Nine NATO nations have launched a five-year project to boost the alliance’s ability to tackle new challenges by rapidly sharing imagery and other information from intelligence, surveillance and reconnaissance assets, alliance officials said.

Under the agreement, technology that is currently successfully being used in Afghanistan will be further developed and applied in a wider context, the alliance said in a statement.

This will make it easier and faster for nations to share imagery from high-priced assets, such as Unmanned Aerial Vehicles (UAV), surveillance aircraft and other such assets, as and when necessary, the chairman of the nine-nation project team said.

“These assets–and their deployment–are very expensive,” said Lt. Col. Arle Brustad of Norway. “By rapidly sharing imagery, we can avoid having multiple assets deployed in the same location, cover a significantly larger area, or cover a specific area for a longer period.

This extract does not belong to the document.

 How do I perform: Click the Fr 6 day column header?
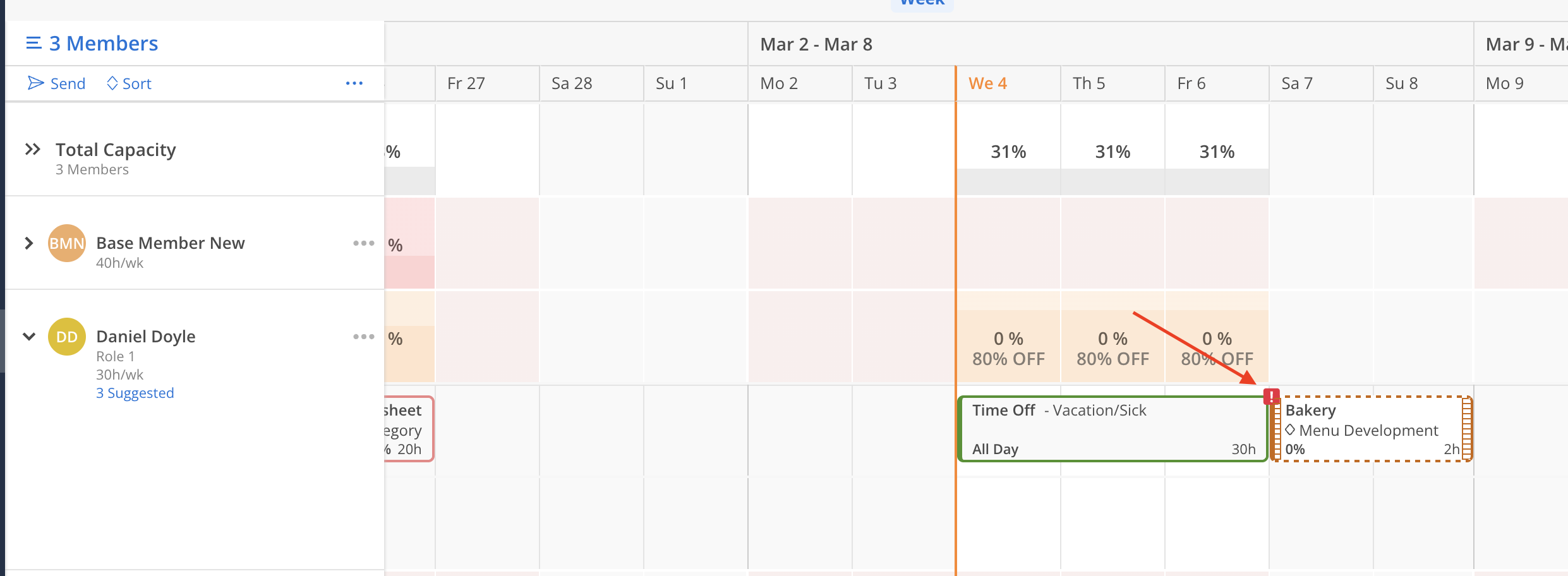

In effect, what we get is more intelligence for our Euro.”

The project was launched in Rome in February and formally briefed to the NATO armaments and C3 community Feb. 21.

The level of effort will amount to more than $140 million and involve industry from the nine participating nations: the United States, Canada, France, Germany, Italy, Netherlands, Norway, Spain, and the United Kingdom.

The project will also look to sharing and leveraging military assets–such as UAV imagery–in support of civilian authorities in crisis management and other roles such as border monitoring.

“We realize that many of the later developments potentially widen the applicability of the capabilities,” Brustad said. “For example, military UAVs are already being used in Afghanistan to monitor progress in farming, providing key data to civilian authorities.”

The Multi-intelligence All-source Joint ISR Interoperability Coalition (MAJIIC 2) succeeds the original MAJIIC, which resulted in the alliance being able to rapidly share full motion video in Afghanistan.

“MAJIIC delivered very real benefits in Afghanistan,” said Joe Ross, technical manager for the project at the NATO Consultation, Command and Control Agency (NC3A). “For instance, a commander can instantly access imagery from another nation’s UAVs, meaning that he does not have to deploy his own multi-million asset, or can deploy it in other area, allowing for the most efficient use of these expensive assets.”

Similarly, because the data is labeled, stored and shared across the coalition, national intelligence analysts have far more useful material at their disposal, the statement said. As an example, this has significant benefits in the fight against IEDs, or drugs and arms smuggling through what is called “pattern of life” analysis.

Specific benefits to NATO from the MAJIIC 2 project would include: increased resource efficiency, improved mission effectiveness, lower investment cost, more operationally effective utilization of technology, and risk reduction to future NATO network enabled capability acquisition–through a common, operationally relevant development and test- bedding concept.

The nations have contracted technical management to the NATO Consultation, Command and Control Agency (NC3A) and bring to the project fielded and prototype systems along with subject matter expertise from military, government, and industry staffs.

The business model of MAJIIC 2 is to develop agreed standards and operational concepts as guiding requirements for national and NATO acquisitions.

Technical work has begun. Major exercises are schedule for 2012.